■ **EXERCISE REQUIREMENTS**:
Everything in the data below is left aside except the lines from the one containing "You are a computer-use" through the one containing "Click the green encryption shield icon"; repeat those exactly.

■ **RECORD SET**:
#####

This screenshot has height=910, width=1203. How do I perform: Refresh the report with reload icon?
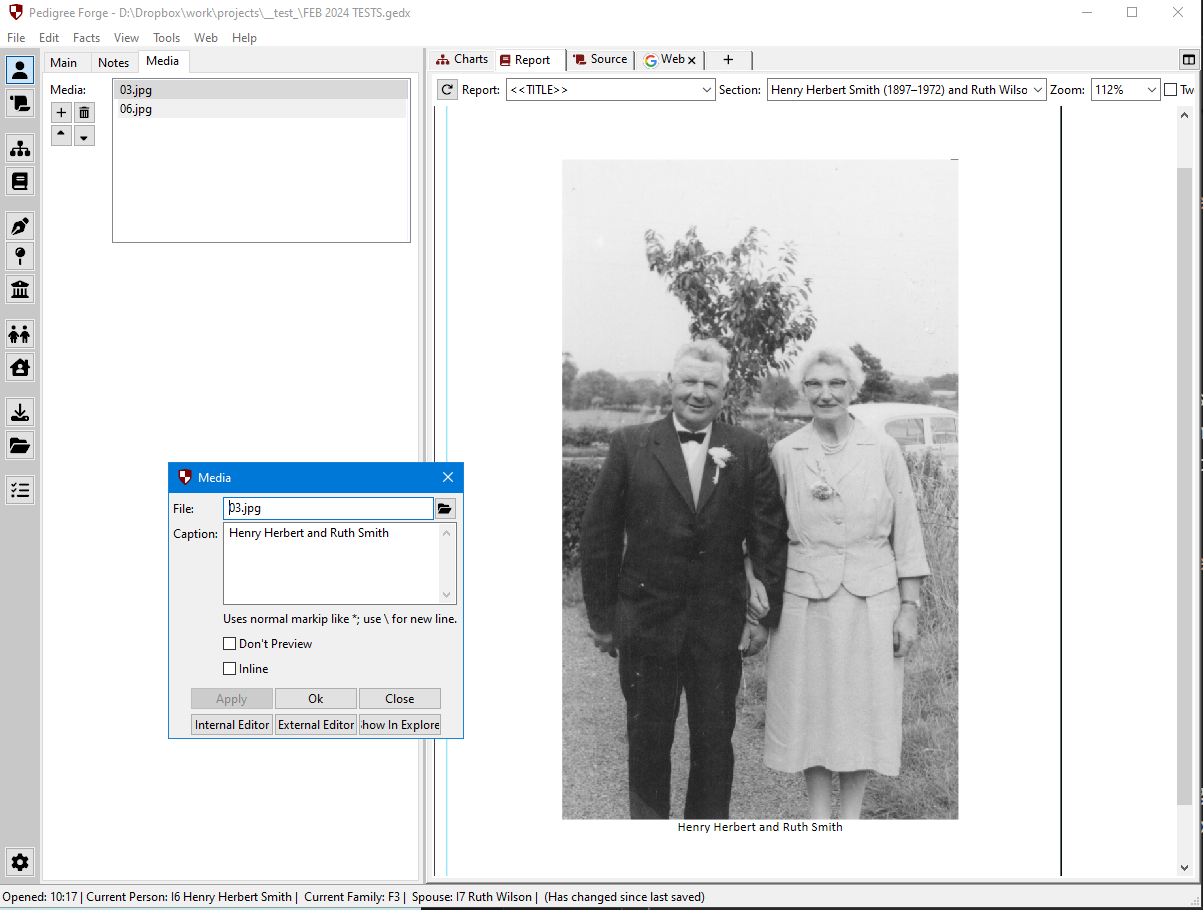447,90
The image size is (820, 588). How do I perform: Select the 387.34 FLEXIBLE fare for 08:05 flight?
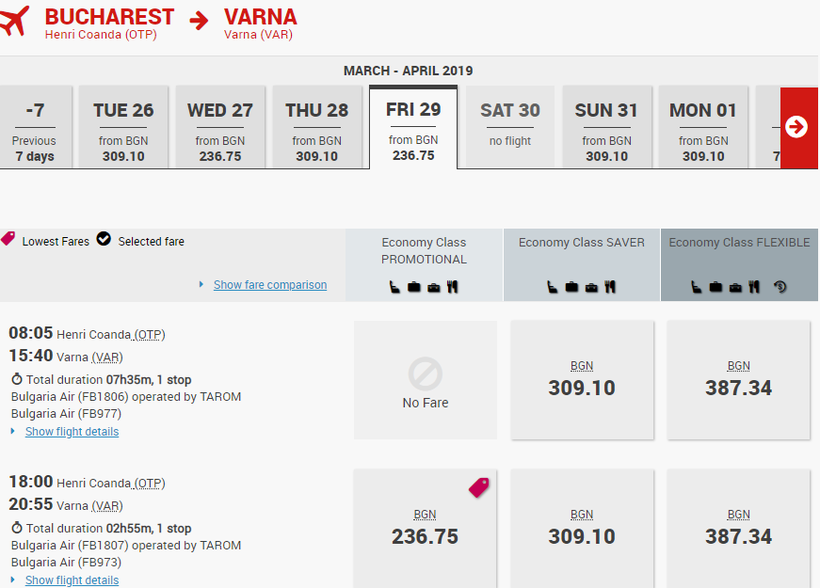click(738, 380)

#####

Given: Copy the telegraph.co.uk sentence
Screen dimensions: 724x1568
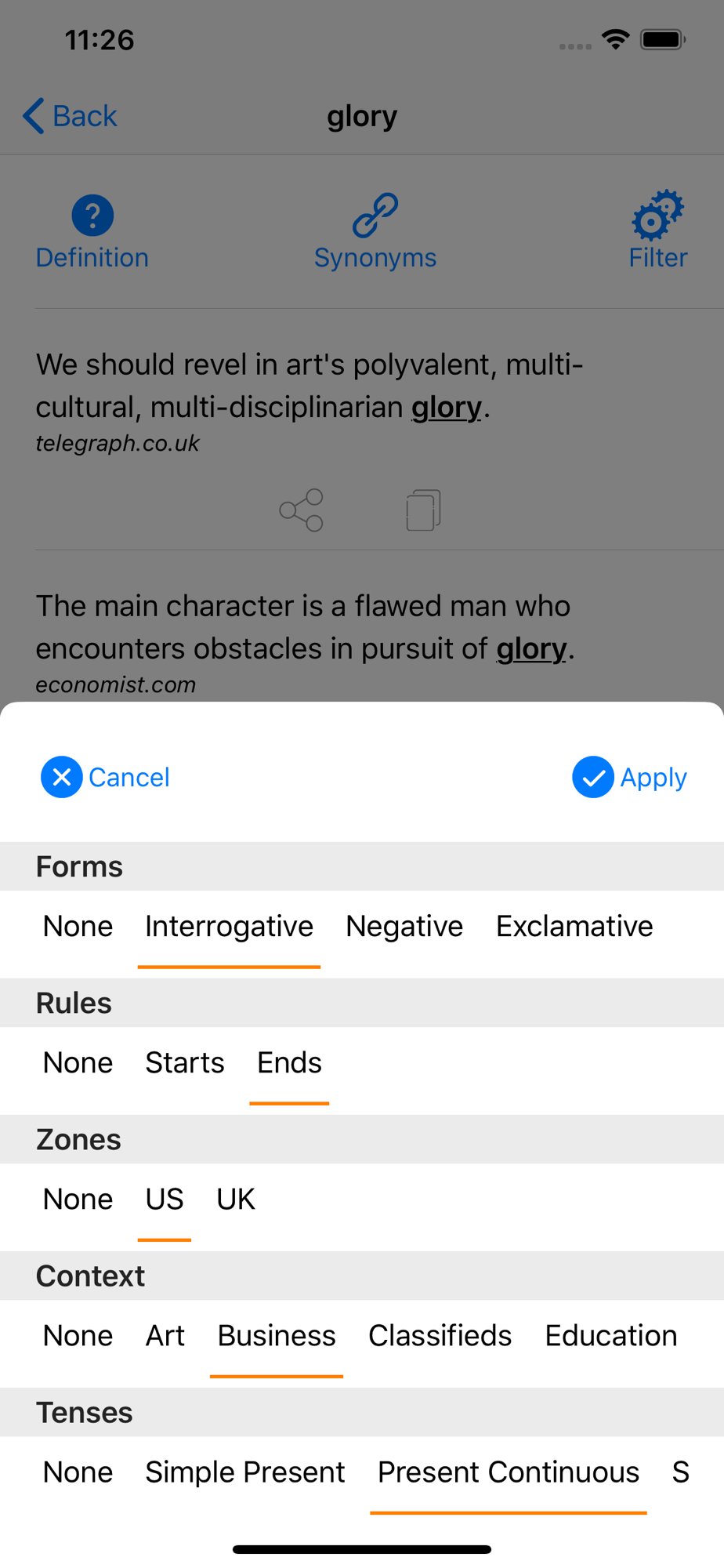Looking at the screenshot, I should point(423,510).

#####

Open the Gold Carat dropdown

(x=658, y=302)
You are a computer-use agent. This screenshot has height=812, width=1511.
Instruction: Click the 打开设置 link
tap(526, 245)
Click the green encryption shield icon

#####

■ **ANSWER BELOW**:
You are a computer-use agent. This screenshot has height=812, width=1511.
Instruction: Click the 打开设置 link
tap(526, 245)
Click the green encryption shield icon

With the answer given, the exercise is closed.